- [Given request]
Rewrite these records with "scrollbar" replaced by "scroll bar" wherever it appears, leaving everything else unchanged.

─── Available records

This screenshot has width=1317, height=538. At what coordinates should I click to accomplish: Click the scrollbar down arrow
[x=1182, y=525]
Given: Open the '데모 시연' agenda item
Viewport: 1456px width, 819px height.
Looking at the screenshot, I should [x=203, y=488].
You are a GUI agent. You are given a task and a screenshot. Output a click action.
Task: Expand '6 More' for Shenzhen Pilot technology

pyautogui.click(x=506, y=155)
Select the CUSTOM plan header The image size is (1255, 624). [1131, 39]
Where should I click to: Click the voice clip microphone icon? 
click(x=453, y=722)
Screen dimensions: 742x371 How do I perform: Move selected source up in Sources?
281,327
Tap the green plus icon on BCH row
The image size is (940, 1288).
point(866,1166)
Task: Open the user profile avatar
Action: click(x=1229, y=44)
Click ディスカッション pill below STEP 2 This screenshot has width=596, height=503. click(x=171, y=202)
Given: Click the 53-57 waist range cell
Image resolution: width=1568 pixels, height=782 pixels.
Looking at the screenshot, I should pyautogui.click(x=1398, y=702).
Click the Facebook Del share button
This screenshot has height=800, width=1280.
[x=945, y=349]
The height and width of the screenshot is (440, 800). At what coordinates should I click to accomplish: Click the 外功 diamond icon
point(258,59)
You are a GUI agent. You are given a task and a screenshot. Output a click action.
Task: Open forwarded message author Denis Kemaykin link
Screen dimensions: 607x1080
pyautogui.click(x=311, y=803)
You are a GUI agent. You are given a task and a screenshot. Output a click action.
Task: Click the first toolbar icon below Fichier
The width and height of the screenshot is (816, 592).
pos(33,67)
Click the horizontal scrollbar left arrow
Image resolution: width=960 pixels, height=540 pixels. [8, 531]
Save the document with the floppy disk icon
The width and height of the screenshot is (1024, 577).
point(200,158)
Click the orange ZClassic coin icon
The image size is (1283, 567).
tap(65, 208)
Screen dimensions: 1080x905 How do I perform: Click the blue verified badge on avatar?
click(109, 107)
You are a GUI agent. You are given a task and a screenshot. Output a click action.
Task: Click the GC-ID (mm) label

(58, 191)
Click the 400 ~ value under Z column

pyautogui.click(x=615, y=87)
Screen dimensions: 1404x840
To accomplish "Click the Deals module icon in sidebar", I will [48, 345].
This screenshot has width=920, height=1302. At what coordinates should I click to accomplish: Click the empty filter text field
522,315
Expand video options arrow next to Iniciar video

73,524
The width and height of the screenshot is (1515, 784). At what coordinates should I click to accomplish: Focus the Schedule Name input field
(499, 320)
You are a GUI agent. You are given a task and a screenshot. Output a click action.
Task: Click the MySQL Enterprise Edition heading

──────

- [Final result]
This screenshot has width=1317, height=538. At what coordinates should I click to accomplish: Click the scroll bar down arrow
[x=1182, y=525]
Given: Open the '데모 시연' agenda item
Viewport: 1456px width, 819px height.
Looking at the screenshot, I should [x=203, y=488].
You are a GUI agent. You are given a task and a screenshot. Output a click action.
Task: Expand '6 More' for Shenzhen Pilot technology

pyautogui.click(x=506, y=155)
Select the CUSTOM plan header The image size is (1255, 624). [1131, 39]
Where should I click to: Click the voice clip microphone icon? 
click(x=453, y=722)
Screen dimensions: 742x371 How do I perform: Move selected source up in Sources?
281,327
Tap the green plus icon on BCH row
The image size is (940, 1288).
point(866,1166)
Task: Open the user profile avatar
Action: click(x=1229, y=44)
Click ディスカッション pill below STEP 2 This screenshot has width=596, height=503. click(x=171, y=202)
Given: Click the 53-57 waist range cell
Image resolution: width=1568 pixels, height=782 pixels.
Looking at the screenshot, I should pyautogui.click(x=1398, y=702).
Click the Facebook Del share button
This screenshot has height=800, width=1280.
[x=945, y=349]
The height and width of the screenshot is (440, 800). At what coordinates should I click to accomplish: Click the 外功 diamond icon
point(258,59)
You are a GUI agent. You are given a task and a screenshot. Output a click action.
Task: Open forwarded message author Denis Kemaykin link
Screen dimensions: 607x1080
pyautogui.click(x=311, y=803)
You are a GUI agent. You are given a task and a screenshot. Output a click action.
Task: Click the first toolbar icon below Fichier
The width and height of the screenshot is (816, 592).
pos(33,67)
Click the horizontal scroll bar left arrow
Image resolution: width=960 pixels, height=540 pixels. [8, 531]
Save the document with the floppy disk icon
The width and height of the screenshot is (1024, 577).
point(200,158)
Click the orange ZClassic coin icon
The image size is (1283, 567).
tap(65, 208)
Screen dimensions: 1080x905 How do I perform: Click the blue verified badge on avatar?
click(109, 107)
You are a GUI agent. You are given a task and a screenshot. Output a click action.
Task: Click the GC-ID (mm) label

(58, 191)
Click the 400 ~ value under Z column

pyautogui.click(x=615, y=87)
Screen dimensions: 1404x840
To accomplish "Click the Deals module icon in sidebar", I will [48, 345].
This screenshot has width=920, height=1302. At what coordinates should I click to accomplish: Click the empty filter text field
522,315
Expand video options arrow next to Iniciar video

73,524
The width and height of the screenshot is (1515, 784). At what coordinates should I click to accomplish: Focus the Schedule Name input field
(499, 320)
You are a GUI agent. You are given a task and a screenshot. Output a click action.
Task: Click the MySQL Enterprise Edition heading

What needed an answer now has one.